Posted on January 10, 2017 by Kate Halsall

legs workout

Picture: https://pixabay.com/en/feet-legs-foot-water-pool-swim-186238/

It’s no secret that my favourite muscle groups to work are legs and shoulders. Knowing that everyone will have a renewed fondness for the gym in the next few weeks, I focused on those two areas first and then threw in some core exercises for good measure (and for a bit of “active rest”) when I started to plan my classes and clients’ workouts. One of the results of this planning is the beautiful “hello legs workout” below.

You need to have a good warm-up first especially for your legs and shoulders! You’ll need some kit for this work out: Dumbbells or Kettlebell(s) and a step (or plyo box). There are 4 exercises in each round and you’ll perform 4 sets of them. Do 10 reps of each exercise, but use a weight that will really push you!

Enjoy this legs workout twice per week as part of your weekly training schedule and you’ll soon have legs to die for.

Round 1

1a. Weighted Wall Squat – dumbbell or kettlebell – 30seconds

1b. Lateral Side Raises – dumbbell (or kettlebell but I would do 10 each arm with this rather than at the same time)
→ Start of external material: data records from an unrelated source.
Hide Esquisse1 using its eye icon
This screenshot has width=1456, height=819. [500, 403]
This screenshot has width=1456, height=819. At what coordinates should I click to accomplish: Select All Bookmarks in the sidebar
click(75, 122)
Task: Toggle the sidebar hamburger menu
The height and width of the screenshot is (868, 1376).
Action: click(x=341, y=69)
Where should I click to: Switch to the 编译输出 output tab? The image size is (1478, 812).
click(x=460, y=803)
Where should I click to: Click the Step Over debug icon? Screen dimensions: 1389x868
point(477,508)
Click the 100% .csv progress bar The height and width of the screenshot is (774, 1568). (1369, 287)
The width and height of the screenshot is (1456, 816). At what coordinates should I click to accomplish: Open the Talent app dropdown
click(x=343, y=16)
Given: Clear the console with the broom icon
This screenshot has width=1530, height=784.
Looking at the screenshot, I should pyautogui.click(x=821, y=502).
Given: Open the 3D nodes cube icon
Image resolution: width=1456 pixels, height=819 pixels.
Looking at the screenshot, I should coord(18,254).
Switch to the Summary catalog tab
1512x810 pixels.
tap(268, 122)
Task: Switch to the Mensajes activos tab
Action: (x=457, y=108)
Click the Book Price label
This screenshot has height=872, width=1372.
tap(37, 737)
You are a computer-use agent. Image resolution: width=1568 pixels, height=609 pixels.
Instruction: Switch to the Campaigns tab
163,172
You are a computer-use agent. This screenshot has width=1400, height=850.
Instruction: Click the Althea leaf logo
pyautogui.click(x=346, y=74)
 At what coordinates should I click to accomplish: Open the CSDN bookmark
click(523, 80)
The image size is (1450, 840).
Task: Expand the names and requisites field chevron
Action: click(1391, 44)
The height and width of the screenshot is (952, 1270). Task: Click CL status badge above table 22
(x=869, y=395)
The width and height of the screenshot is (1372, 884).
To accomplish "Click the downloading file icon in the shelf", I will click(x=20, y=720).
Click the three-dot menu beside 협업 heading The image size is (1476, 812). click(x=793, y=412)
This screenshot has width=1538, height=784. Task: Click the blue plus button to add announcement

1c. Plyo/Jump Lunges – both legs = 1 rep

1d. Toe Touches – 30seconds

 

Round 2

2a. Weighted Lunge Walk – 10 reps each leg

2b. Shoulder Press – bar, dumbbells or kettlebells

2c. Weighted Step Ups – 10 reps each leg

2d. Plank – 30seconds

 

Round 3

3a. Weighted Squat – depending which type of weights you use, this can be a front or back squat

3b. Upright Row – bar or kettlebell

3c. Squat Jumps – with or without a weight

3d. Ab Cycles – 30seconds

 

Obviously you would need to train your other muscle groups as well, so this legs workout should be an addition to any existing training or just a nice leg and shoulder boost!